La campagne lancée cette semaine par Amnesty International sur les libertés d’expression, d’association et de réunion en Russie a une portée universelle. Non seulement parce que les droits humains sont universels, mais aussi parce que les restrictions apportées aux libertés dans un pays particulier affectent inévitablement les libertés de tous. Dans un monde globalisé, la censure n’a pas de frontières. Elle réduit notre capacité à connaître et comprendre des événements ou des phénomènes qui peuvent à tout moment déterminer notre propre sort.
Les mesures répressives décrétées par les autorités russes à l’encontre de la presse ou d’Internet, que décrit dans le détail le nouveau rapport d’Amnesty, sont particulièrement néfastes dans le contexte actuel de confrontation en Ukraine. Elles empêchent, en effet, l’opinion internationale de disposer des informations nécessaires au suivi d’une crise qui peut à tout moment déborder et qui plombe déjà les relations internationales.
Ajoutées au renforcement de la propagande patriotique, ces mesures contribuent à un unanimisme national qui complique inévitablement la recherche de solutions tempérées et raisonnables. Depuis la reprise en mains de l’ensemble des chaînes de télévision et de l’agence de presse RIA-Novosti, depuis le durcissement des règles imposées aux sites d’information en ligne, l’immense majorité de la population russe ne connaît du monde que ce que le Kremlin veut bien lui dire.
En fait, la dégradation des relations avec la Russie démontre une nouvelle fois que, si les démocraties ne sont pas vaccinées contre le bellicisme, l’autoritarisme interne peut davantage encore déboucher sur l’aventurisme externe.

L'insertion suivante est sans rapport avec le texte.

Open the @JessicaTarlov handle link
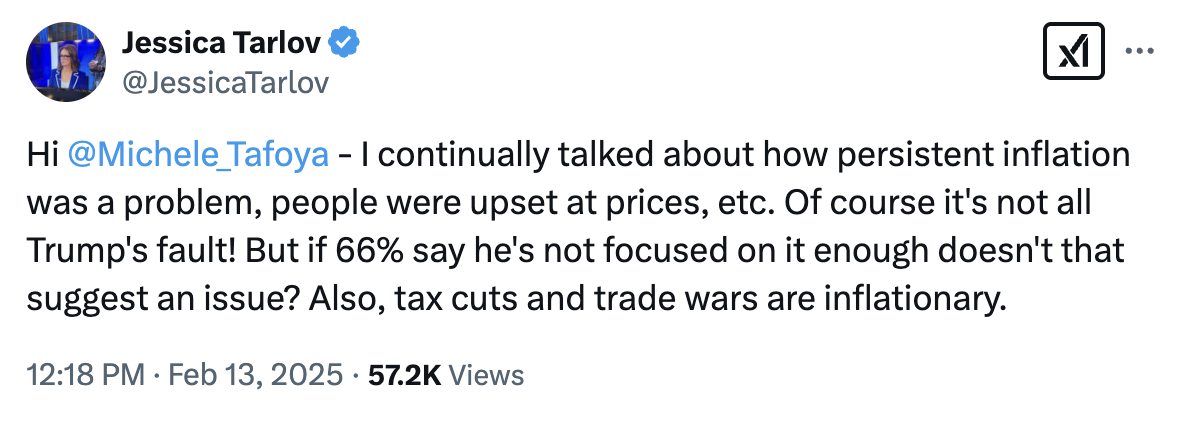[224, 81]

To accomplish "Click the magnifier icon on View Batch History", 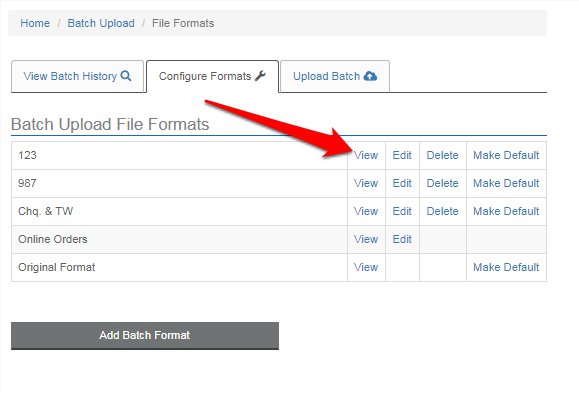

Les politiques extérieures dites réalistes, fondées sur la « normalité » des relations avec des régimes autoritaires, se révèlent souvent illusoires et contreproductives. La violation des droits humains au niveau national est tôt ou tard source d’insécurité internationale.
Le poutinisme s’exporte
L’état des libertés en Russie est un sujet de préoccupation d’autant plus important que le « modèle politique » incarné par Vladimir Poutine, au carrefour du soviétisme et de l’Eurasisme, inspire d’autres gouvernements tentés de copier cette formule bien rodée, fondée sur le nationalisme, le conservatisme et l’autoritarisme. La facilité avec laquelle le Président russe impose ses normes politiques, la faiblesse des protestations citoyennes, offrent un bréviaire aux autocrates partout ailleurs dans le monde.
Ce n’est pas un hasard, en effet, si l’on parle de « Poutinisme » là où des gouvernants, comme le président Erdogan en Turquie ou le président Maduro au Venezuela, confondent leur mandat électoral avec un droit à l’arbitraire et à l’exclusion des opposants et des dissidents, comme si ces derniers étaient par essence illégitimes. Ce n’est pas un hasard si une partie de l’extrême droite européenne, les nationaux-populistes, le Front national de Marine Le Pen, se sentent si bien à Moscou.
Le message d’Anna
Le rapport de forces ne paraît guère favorable aujourd’hui aux partisans des libertés en Russie. D’autant plus que le Kremlin ne se prive pas de qualifier d’ « agents de l’étranger », voire de traîtres, ceux qui contestent son pouvoir. Mais qui défend le mieux l’honneur de la Russie, sinon ces militants et ces citoyens qui sont convaincus que leur pays peut sortir de ses malédictions autoritaires?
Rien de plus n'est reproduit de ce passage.